Fox inclinó la cabeza y observó la pantalla de ordenador de Esson, que volvió a mirarlo con cara de pocos amigos.

—A estas alturas ya debes de tener algo —protestó Fox.

—Toda una serie de intereses empresariales del señor Christie.

—¿Puedo verlo?

—Te lo enviaré por e-mail. —Esson pulsó algunas teclas—. De hecho, es lo que acabo de hacer. Y, ahora, ¿te importaría dejarme en paz?

Fox volvió al otro extremo de la oficina, consultando el teléfono para ver si había recibido el correo electrónico. En él no había nada que no supiera, excepto que Esson tenía las direcciones de las dos casas de apuestas. ¿Qué había dicho Sheila Graham? Que Christie blanqueaba dinero a través de ellas. Pero ¿cómo funcionaba el negocio? Fox no se lo había preguntado. Miró a Esson, pero no podía ni quería consultárselo. Lo tomaría por idiota por no conocer los pormenores.
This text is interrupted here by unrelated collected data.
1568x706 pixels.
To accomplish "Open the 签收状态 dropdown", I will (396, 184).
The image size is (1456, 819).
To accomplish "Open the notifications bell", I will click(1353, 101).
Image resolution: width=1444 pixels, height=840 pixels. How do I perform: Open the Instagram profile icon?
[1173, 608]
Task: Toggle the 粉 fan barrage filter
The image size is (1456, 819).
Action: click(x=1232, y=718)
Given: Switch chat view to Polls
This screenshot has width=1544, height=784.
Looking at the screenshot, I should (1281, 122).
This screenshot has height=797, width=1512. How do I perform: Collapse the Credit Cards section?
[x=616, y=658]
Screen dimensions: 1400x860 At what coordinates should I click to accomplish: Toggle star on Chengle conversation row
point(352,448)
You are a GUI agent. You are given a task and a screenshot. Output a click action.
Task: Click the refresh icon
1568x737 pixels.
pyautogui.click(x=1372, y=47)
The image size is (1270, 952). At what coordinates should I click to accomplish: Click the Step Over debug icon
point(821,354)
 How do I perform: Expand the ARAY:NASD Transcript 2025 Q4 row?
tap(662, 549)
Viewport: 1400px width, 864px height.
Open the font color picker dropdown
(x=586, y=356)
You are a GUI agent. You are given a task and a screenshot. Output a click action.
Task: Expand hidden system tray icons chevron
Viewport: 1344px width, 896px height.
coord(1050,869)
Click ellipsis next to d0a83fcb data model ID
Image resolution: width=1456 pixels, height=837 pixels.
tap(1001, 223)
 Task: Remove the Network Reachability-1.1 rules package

Además, se le había ocurrido una idea mejor.

—Vuelvo en un rato —anunció.

—¿Y tu bocadillo?

—Puede esperar.

—Palabras necias, Malcolm. No has visto a Ronnie cuando tiene hambre.

—Me arriesgaré.

—¿Qué le digo a Siobhan cuando la vea?

Fox pensó unos instantes.

—Dile que he salido a hacer un recado personal.

Fox bajó las escaleras, salió del edificio y respiró aire fresco. Luego se metió en su coche y puso rumbo a Leith Walk.

Clarke estaba observándolo desde su coche. En ese momento llegó un mensaje de texto y lo leyó con una sonrisa en los labios.

«Malc se ha ido. ¡Puedes entrar!».

No entendía cómo lo había sabido Christine. Probablemente era una hipótesis fundamentada. Después le llegó un segundo mensaje:

«¡Puede que incluso haya un bocadillo para ti!».

Clarke abrió la puerta del coche y se bajó.